Book Synopsis The Medieval Heart by : Heather Webb
Download or read book The Medieval Heart written by Heather Webb and published by Yale University Press. This book was released on 2010-01-01 with total page 256 pages. Available in PDF, EPUB and Kindle. Book excerpt: Heather Webb studies medieval notions of the heart to explore the "lost circulations" of an era when individual lives and bodies were defined by their extensions into the world rather than as self-perpetuating, self-limited entities.

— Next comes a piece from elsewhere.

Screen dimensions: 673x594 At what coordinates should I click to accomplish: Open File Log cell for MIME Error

Drawing from the works of Dante, Catherine of Siena, Boccaccio, Aquinas, and Cavalcanti and other literary, philosophic, and scientific texts, she reveals medieval answers to such fundamental questions as: Where is life located? What does it consist of? Where does it begin? And how does it end? Against the modern idea of the isolated self, the medieval heart provides a model for rethinking the body's relationship to the world it inhabits.

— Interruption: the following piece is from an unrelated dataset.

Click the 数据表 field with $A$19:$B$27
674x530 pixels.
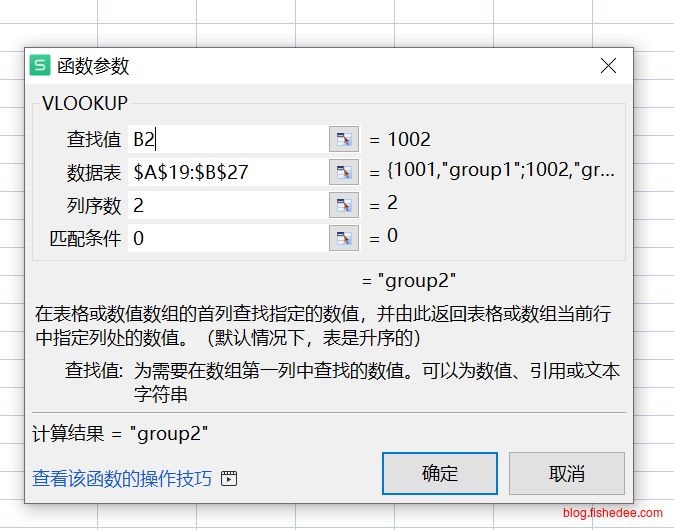tap(227, 172)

Book Synopsis Eroticism in Early Modern Music by : Bonnie Blackburn
Download or read book Eroticism in Early Modern Music written by Bonnie Blackburn and published by Routledge. This book was released on 2016-03-09 with total page 375 pages. Available in PDF, EPUB and Kindle. Book excerpt: Eroticism in Early Modern Music contributes to a small but significant literature on music, sexuality, and sex in sixteenth- and seventeenth-century Europe. Its chapters have grown from a long dialogue between a group of scholars, who employ a variety of different approaches to the repertoire: musical and visual analysis; archival and cultural history; gender studies; philology; and performance. By confronting musical, literary, and visual sources with historically situated analyses, the book shows how erotic life and sensibilities were encoded in musical works. Eroticism in Early Modern Music will be of value to scholars and students of early modern European history and culture, and more widely to a readership interested in the history of eroticism and sexuality.